In the CY 2023 OPPS/ASC final rule, CMS is finalizing revisions to certain existing exceptions to make them applicable to compensation arrangements to which an REH is a party. CMS is not finalizing the proposed exception for ownership or investment interests in an REH. However, the rural provider exception, which includes only limited statutory requirements to ensure that the physician self-referral law does not create a barrier to care for residents of rural areas, remains available to REHs.

Rural Emergency Hospital Quality Reporting (REHQR) Program

Section 1861(kkk)(7) of the Social Security Act, as added by section 125(a)(1)(B) of Division CC of the CAA, requires the Secretary to establish quality measurement reporting requirements for Rural Emergency Hospitals (REHs).
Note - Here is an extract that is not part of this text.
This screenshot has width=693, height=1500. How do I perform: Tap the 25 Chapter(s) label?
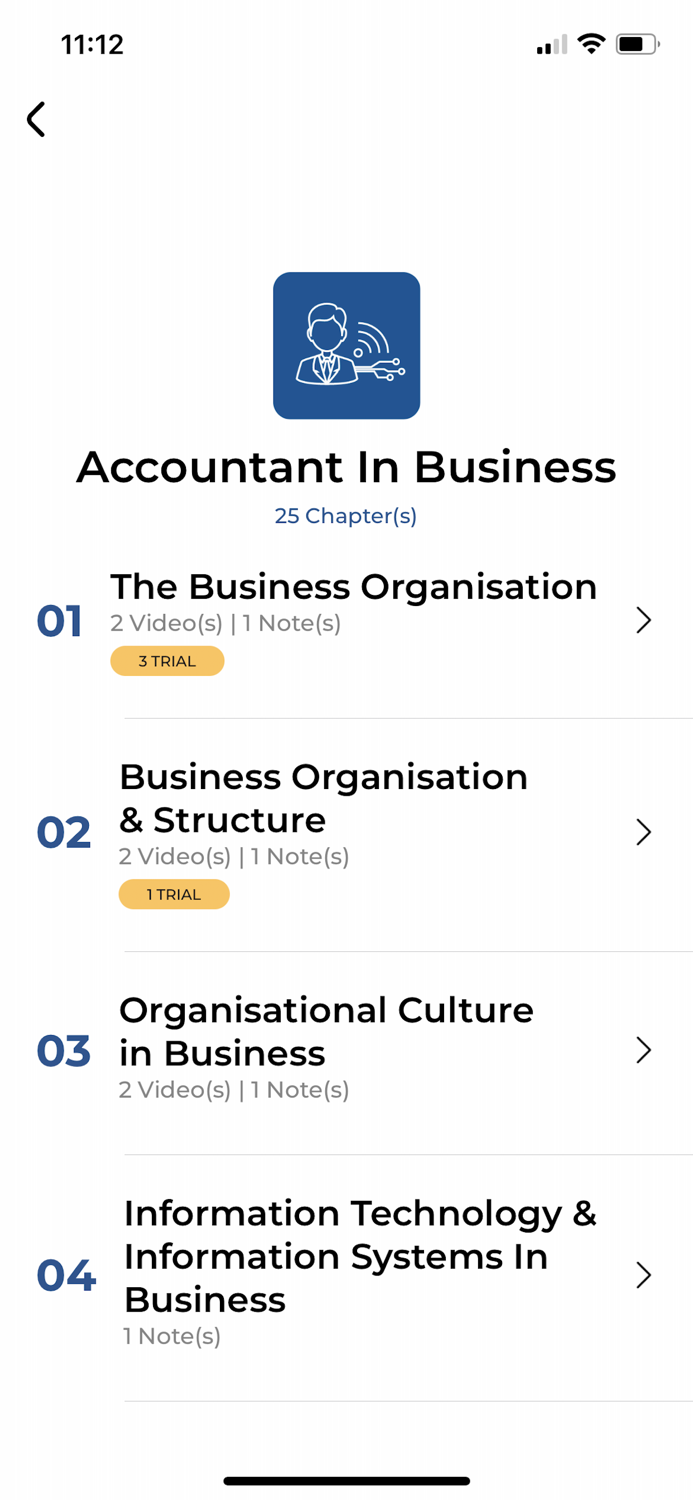(346, 516)
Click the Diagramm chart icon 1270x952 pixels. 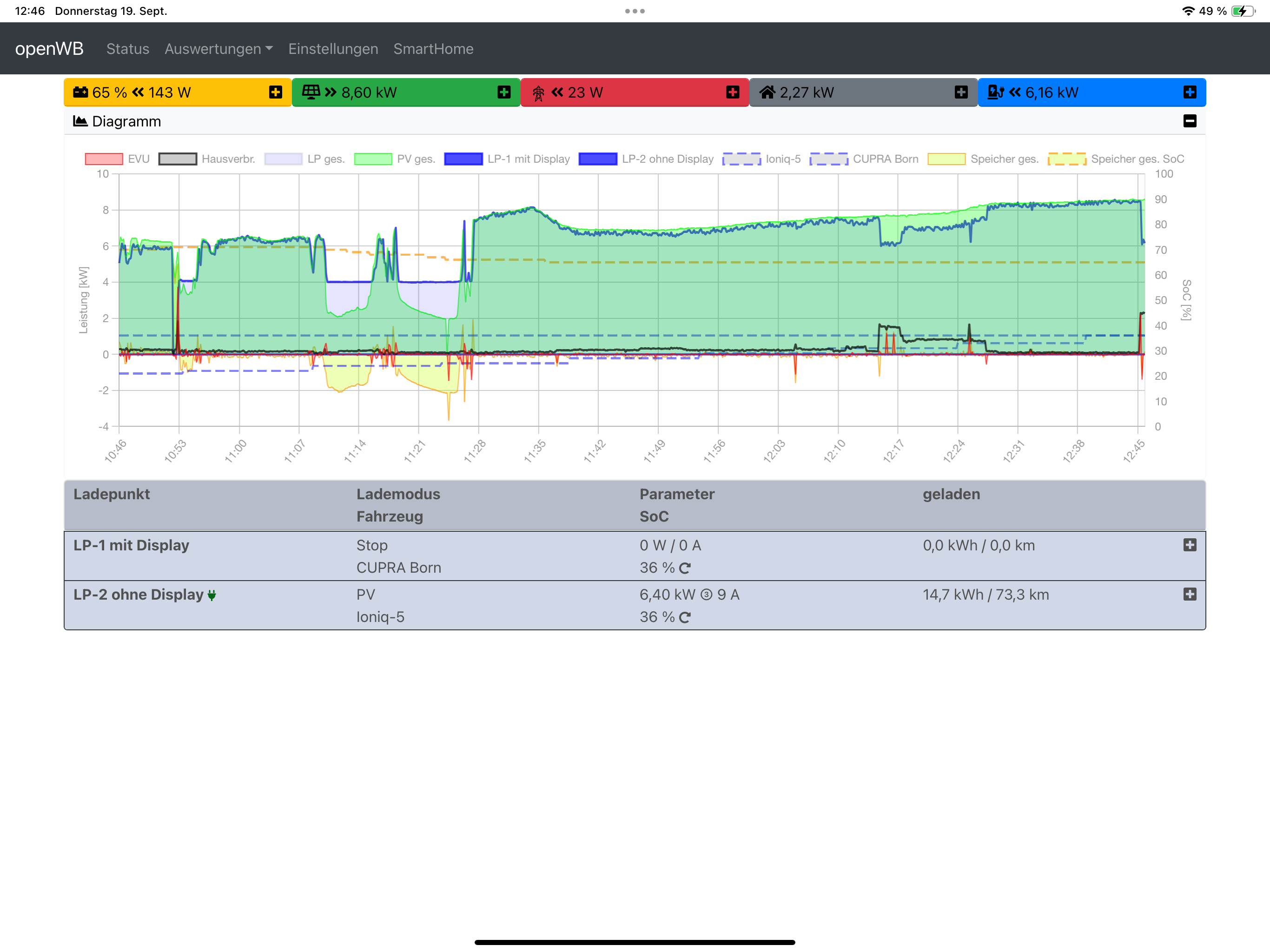pos(80,121)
CMS is finalizing that, in order for REHs to participate in the REHQR Program, they must have an account with the Hospital Quality Reporting (HQR) secure portal and a designated Security Official (SO). CMS also sought comment on several measures under consideration for the new Rural Emergency Hospital Quality Reporting Program, as well as on topics of interest for the REHQR Program for future rulemaking, including rural emergency department services, rural behavioral and mental health, rural maternal health, rural telehealth services, and health equity.